Careers in Agricultural Biology: Job Options and Requirements
Agricultural biologists work for companies, farmers, universities and government agencies to find ways to improve the production of farm crops and animals. Continue reading for an overview of the programs, as well as career and salary information for graduates.
Agricultural biologists strive to effectively manage farm crops and animals. To do this they study pests like insects, birds and small mammals. They also study plants, farm animals and beneficial insects like bees. The U.S. Department of Agriculture's and Purdue University's Living Science website lists many specialties, including agronomist, animal geneticist, animal physiologist, botanist, entomologist, horticulturist and toxicologist. Agricultural biologists may work as basic or applied research scientists, as consultants to businesses and farmers or as food production managers.
|Career||Natural Science Managers||Scientific Sales Representative||Agricultural Scientist|
|Education Requirements||Advanced Degree||Master's Degree||Doctoral Degree|
|Projected Job Growth (2012-2022)||6%*||10%*||9%*|
|Mean Annual Salary (2014)||$136,450*||$86,750*||$66,250 (for food scientists)*|
Source:'*U.S. Bureau of Labor Statistics'
Jobs in agricultural biology vary in educational requirements and job training. Potential careers may include research and development scientists, agribusiness sales representatives, extension agents, farmers, farm managers and range scientists.
Natural Science Managers
Some agricultural biologists become administrators or managers of research and development programs in industry. For example, research and development programs may focus on food products, agricultural chemicals or farm machinery. These administrators or managers may not actively conduct research, but manage the people involved in the research program.
Individuals with positions as natural science managers typically begin with a bachelor's degree in a natural science and continue on to receive advanced degrees. The U.S. Bureau of Labor Statistics (BLS) reports that job growth is expected to increase 6% between 2012 and 2022 and the mean annual salary for natural science managers was $136,450 in May of 2014.
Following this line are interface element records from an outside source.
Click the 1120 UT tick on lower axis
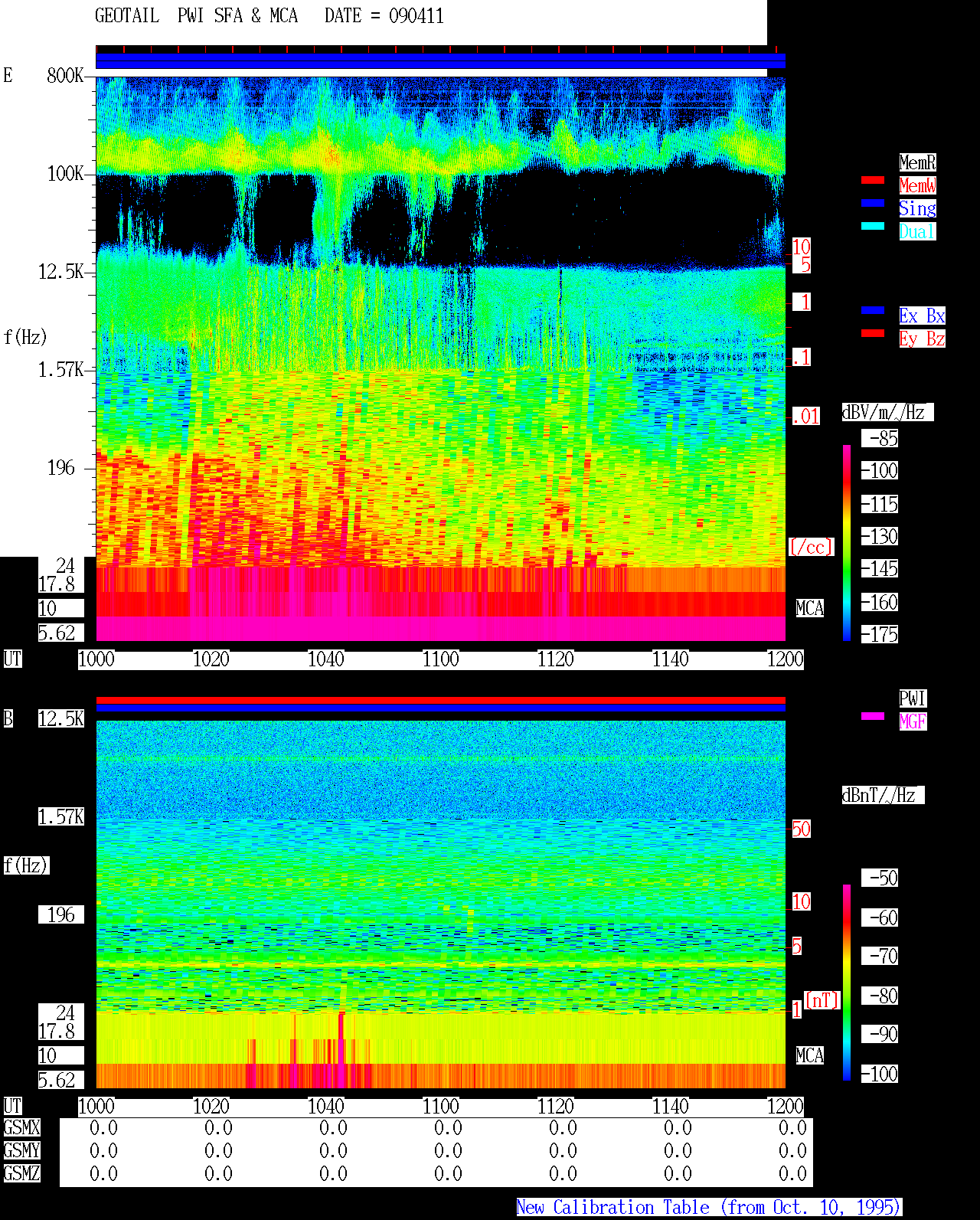Viewport: 980px width, 1220px height. coord(556,1107)
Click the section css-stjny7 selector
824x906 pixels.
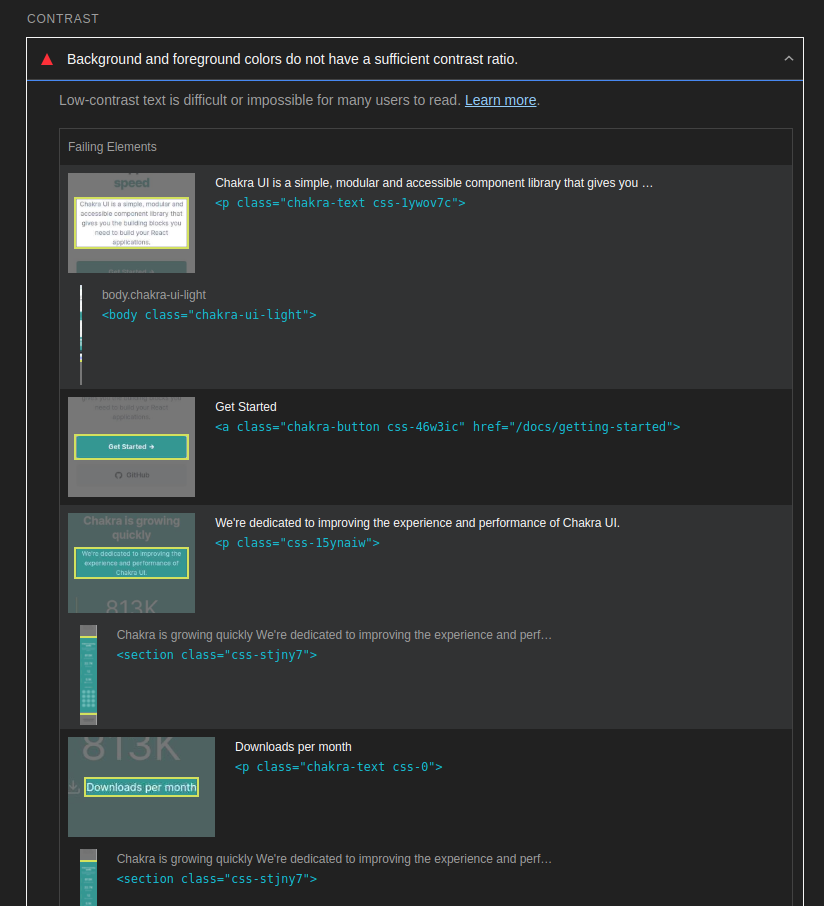216,654
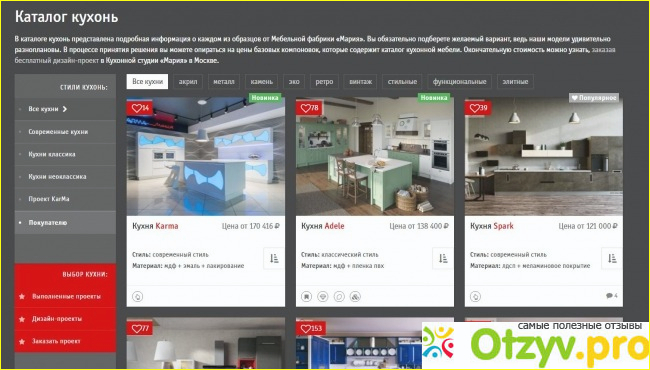This screenshot has height=370, width=650.
Task: Click first round badge icon under Adele
Action: click(x=306, y=296)
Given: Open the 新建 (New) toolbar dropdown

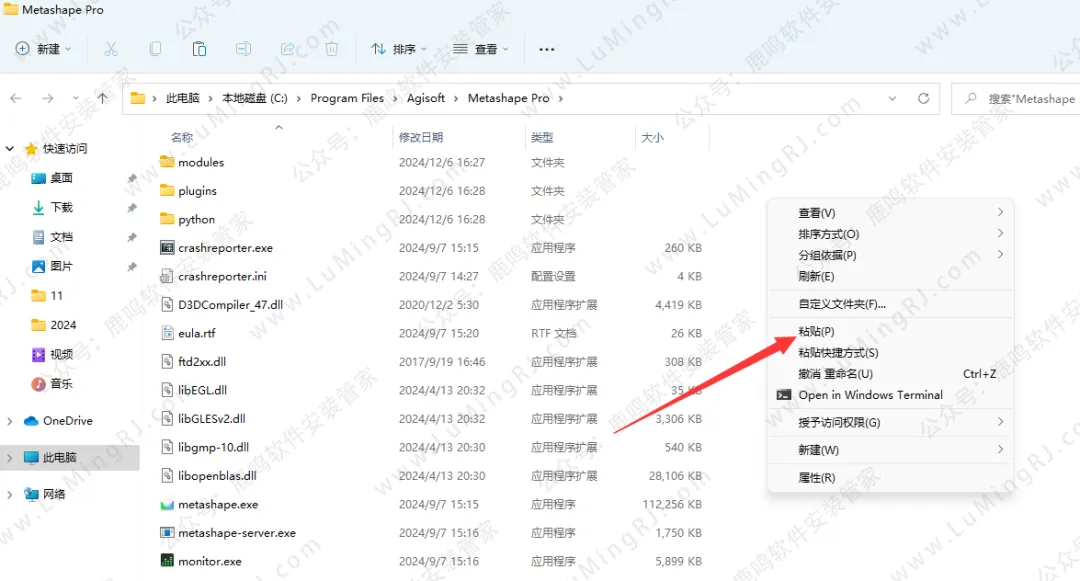Looking at the screenshot, I should pos(44,49).
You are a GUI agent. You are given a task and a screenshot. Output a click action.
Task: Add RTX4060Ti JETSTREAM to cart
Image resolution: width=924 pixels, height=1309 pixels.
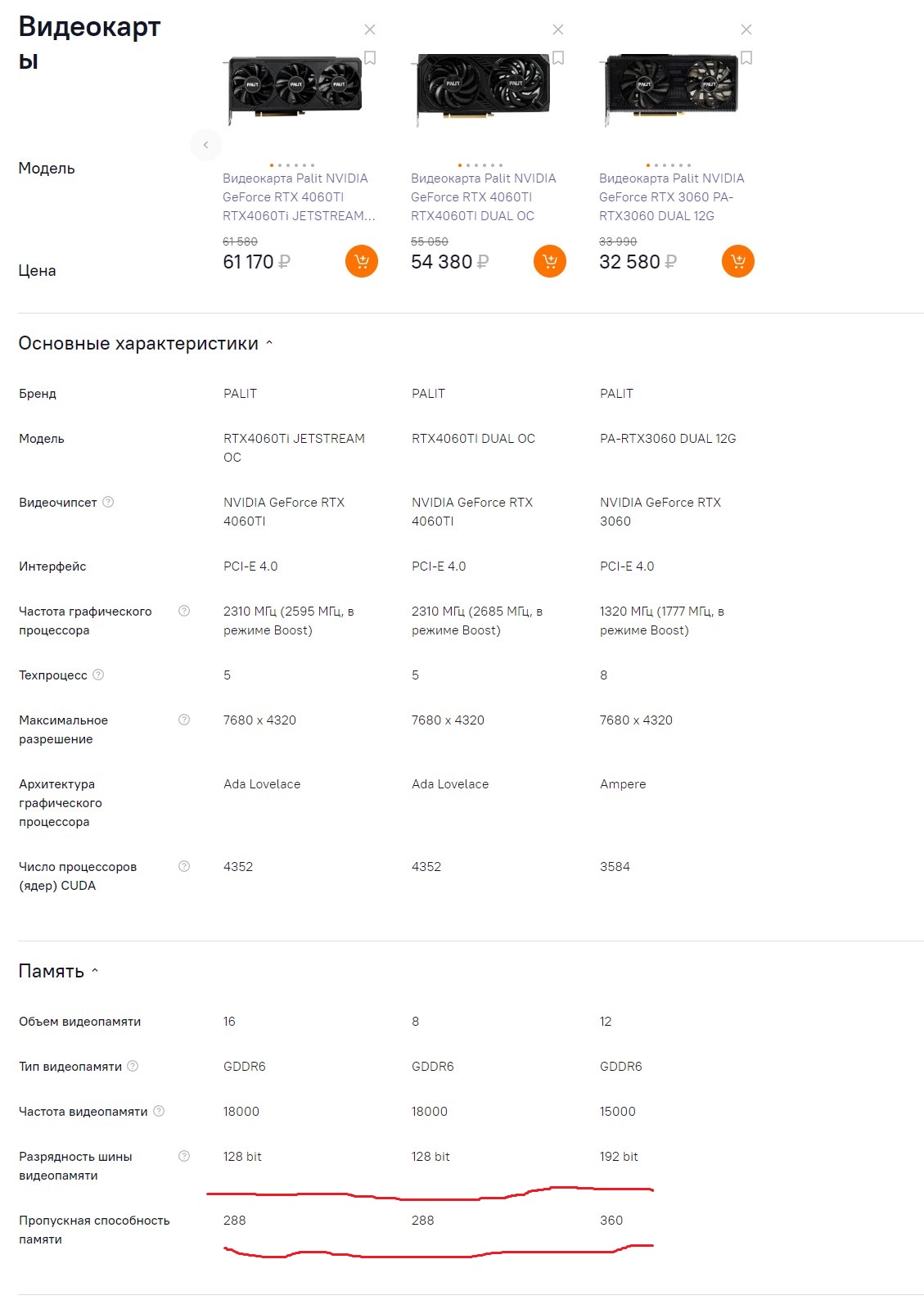(362, 261)
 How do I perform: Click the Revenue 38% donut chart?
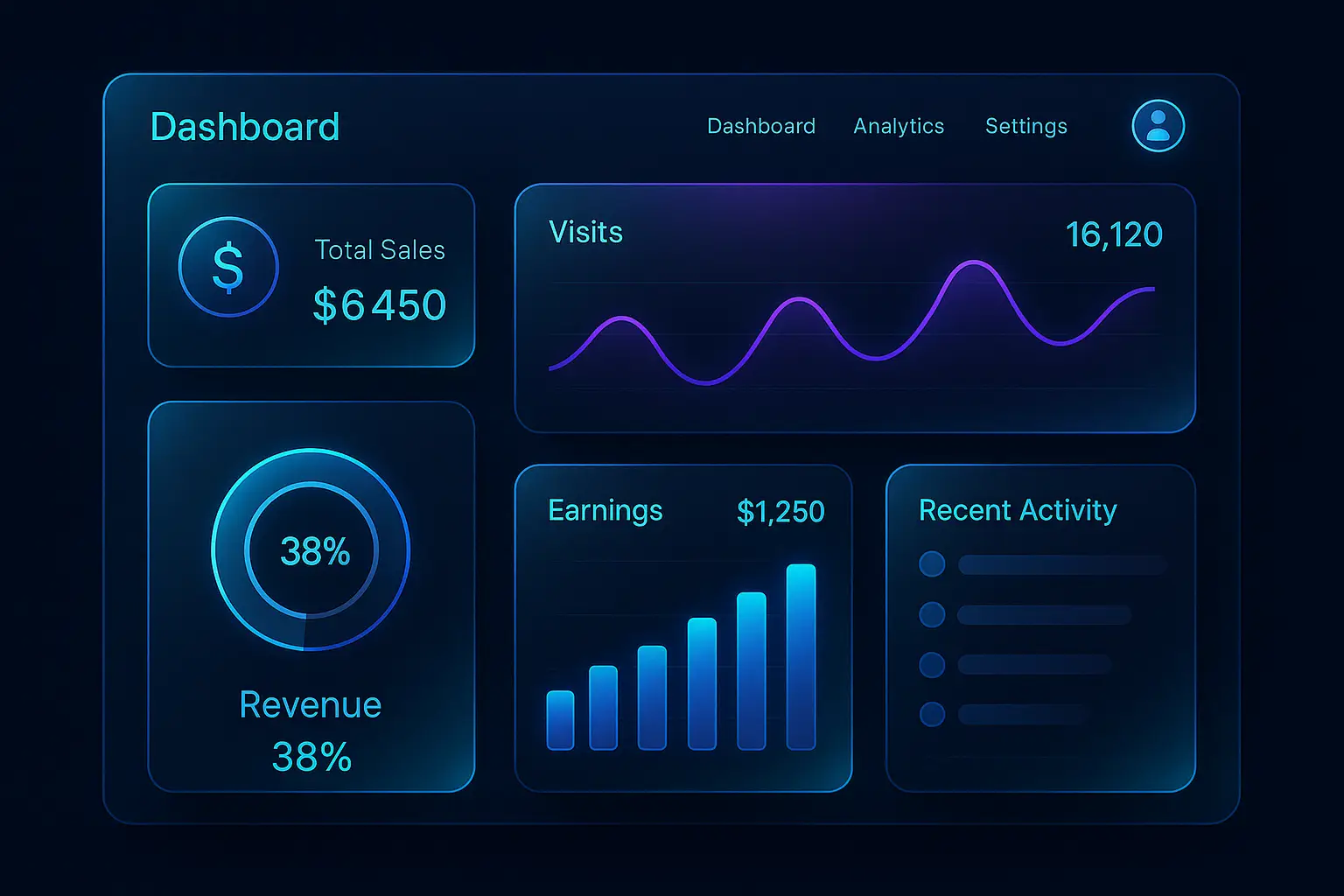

Technical or Scientific Sales Representatives
Graduates with master's degrees in agricultural biology may become technical or sales representatives for companies that produce fertilizers, pesticides or hybrid plant varieties. These types of careers may require significant travel to meet with farm managers or farming cooperatives to present the available product lines.
Job growth for scientific sales representatives is expected to rise 10% for the decade starting 2012. The U.S. Bureau of Labor Statistics reports that the mean annual salary in 2014 was $86,750 in May of 2014 for technical or scientific sales representatives.
Agricultural researchers, like geneticists, may conduct their research at state universities to find ways to develop new varieties of plants or strains of livestock. Publishing the results of these studies is often an important part of these jobs. Some researchers will also spend time teaching college classes.
The job outlook information listed for agricultural and food scientists states that employment in this field will grow by 9% between 2012 and 2022, which is as fast as the national average for all jobs. As of May 2014, food scientists were reported as earning an average income of $66,250 per year, while soil and plant scientists earned an average of $64,680 per year (www.bls.gov).
Agricultural Biology Requirements
These four-year degree programs are offered in specialties such as animal science, agronomy, plant science, poultry science, dairy science or fisheries. Students interested in plant sciences may study crop nutrition, plant pathology, entomology and similar courses. Students interested in animal sciences may study anatomy, animal nutrition, physiology and other courses related to animal care and production.
Master's degree programs may be focused on a single agricultural biology subspecialty, like entomology, or a interdisciplinary focus that includes two or more subspecialties, like plant pathology and weed science. Candidates for a master's degree typically must have completed a bachelor's degree program first. The master's degree program usually requires the completion of at least 30 semester hours of classes. Most of these must be at the graduate level. A thesis may also be required, and some programs may include fieldwork requirements.
Candidates prepare a course of study with their graduate committee that includes advanced courses and fieldwork. The time needed to complete this degree program varies for each student. Proficiency in a foreign language or a research tool like statistics is also required. Most doctoral candidates must complete a dissertation and examinations before the degree is conferred.